To account for regional variation, the NPCP includes both national and regional activities. The diversity of NPCP programs allows the Pesticide Compliance Program to assess a sample of users from a variety of subsectors and provides the PMRA with information about compliance issues or potential trends.
Compliance activities are prioritised based on risk. In some instances, when non-compliance is known or suspected, a targeted approach may be used, which may result in higher rates of non-compliance. In other situations, random inspections are preferred. Compliance rates presented in this report reflect the regulated parties inspected and are not representative of the industry as a whole. The results presented in this report include summary findings of all compliance observations, which include all levels of risk. These findings are used in planning compliance priorities for subsequent years
2017-2018 Key Statistics
- 253 Compliance Outreach activities were conducted to promote compliance with the Pest Control Products Act. These activities included presentations, meetings, exhibit booths at trade shows, and other activities such as providing publications for mail-outs and contributing to association newsletters.
- 933 inspections were conducted.
- 428 samples were analyzed by the PMRA’s laboratory.
- The rate of compliance varied by subsector, ranging from 11% to 100%.
- The most common violation types noted for all inspections were sale (34%), possession (25%), and importation (21%). This includes violations noted during planned activities (1288) and compliance verifications (242). 796 enforcement responses were issued to non-compliant parties. Enforcement responses included verbal education (75), written education (359), enforcement letters (341), and Compliance Orders (21).
- In addition, 30 Notices of Violation (NOVs) with penalty and 2 Notices of Violation (NOVs) with warning were issued under the Agriculture and Agri-Food Administrative Monetary Penalties (AMPs) Act.

:: Given data ::
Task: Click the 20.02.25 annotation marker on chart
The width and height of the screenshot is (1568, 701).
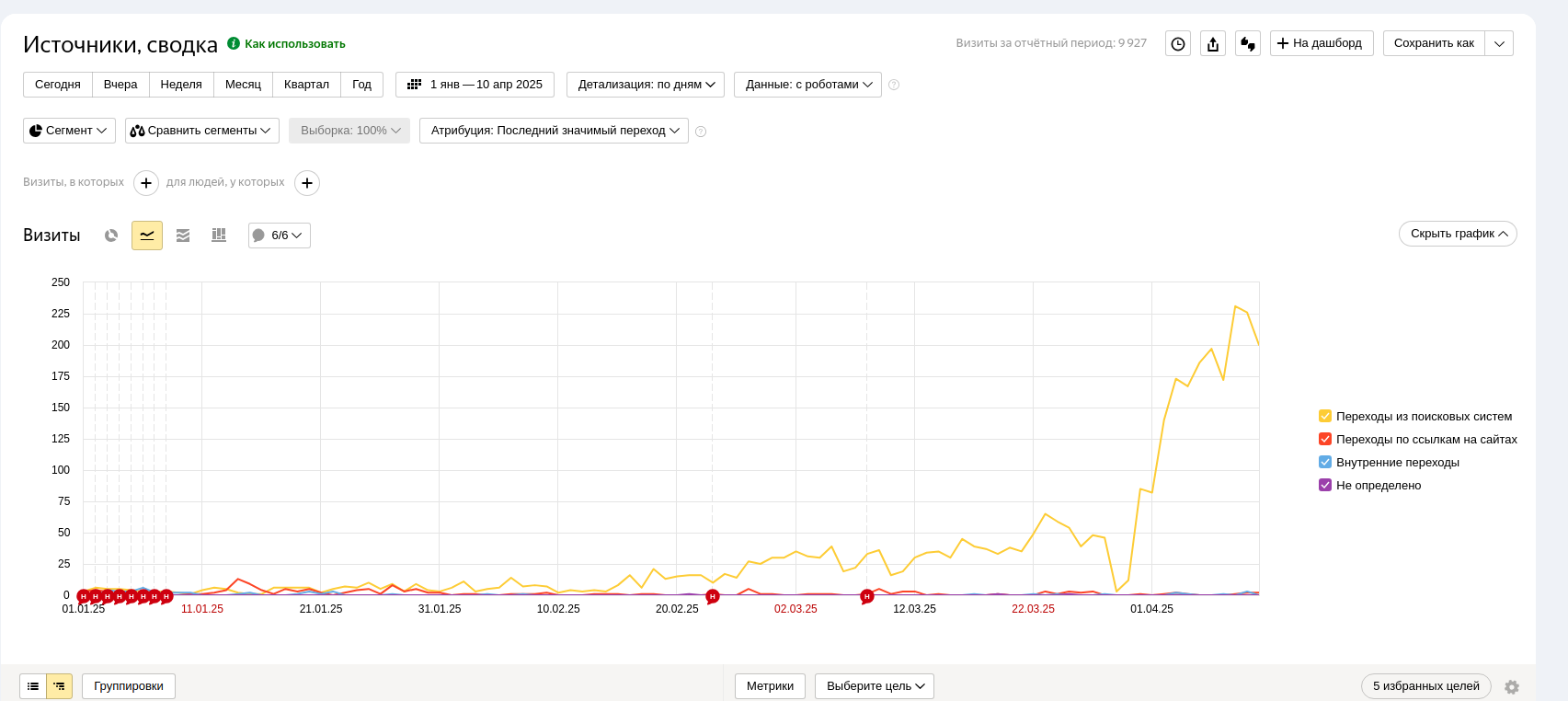Action: 712,597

:: Exercise tasks ::
A) From the pesticide compliance report, extract the passage from "- The most common" up to and including "Penalties (AMPs) Act.".
B) Please extend the pesticide compliance report past its final sentence.
The lines have nothing to do with the pesticide compliance report.

:: Results for the exercise ::
A)
- The most common violation types noted for all inspections were sale (34%), possession (25%), and importation (21%). This includes violations noted during planned activities (1288) and compliance verifications (242). 796 enforcement responses were issued to non-compliant parties. Enforcement responses included verbal education (75), written education (359), enforcement letters (341), and Compliance Orders (21).
- In addition, 30 Notices of Violation (NOVs) with penalty and 2 Notices of Violation (NOVs) with warning were issued under the Agriculture and Agri-Food Administrative Monetary Penalties (AMPs) Act.

B)
- Mission and Vision
- Executive Summary
- Chapter 1 - Overview of NPCP
- Chapter 2 - Compliance Overview
- Chapter 3 - NPCP Sectors
- Chapter 4 - Laboratory Activities
- Chapter 5 - National & International Partnerships
- Chapter 6 - Forward Planning
Chapter 1 - Overview of NPCP
The NPCP is responsible for promoting, monitoring and enforcing compliance with the Pest Control Products Act and its Regulations. The program is administered jointly by Health Canada’s PMRA and the Regulatory Operations and Regions Branch (RORB). The PMRA sets the strategic direction, program priorities and policies, and determines how those priorities are implemented nationally. The RORB is responsible for the delivery of compliance and enforcement activities and for maintaining valuable relationships with regional partners and stakeholders.
The NPCP is coordinated from Ottawa and is delivered by regional inspectors located in Burnaby, Kelowna, Edmonton, Calgary, Lethbridge, Regina, Saskatoon, Winnipeg, London, Guelph, Toronto, Montreal, Quebec City, Ottawa, Moncton, Charlottetown, and Kentville. In Newfoundland and Labrador, the NPCP is implemented by the provincial inspectors located in St. John’s, Corner Brook, and Gander. The NPCP is supported by the PMRA’s ISO 17025 accredited laboratory located in Ottawa.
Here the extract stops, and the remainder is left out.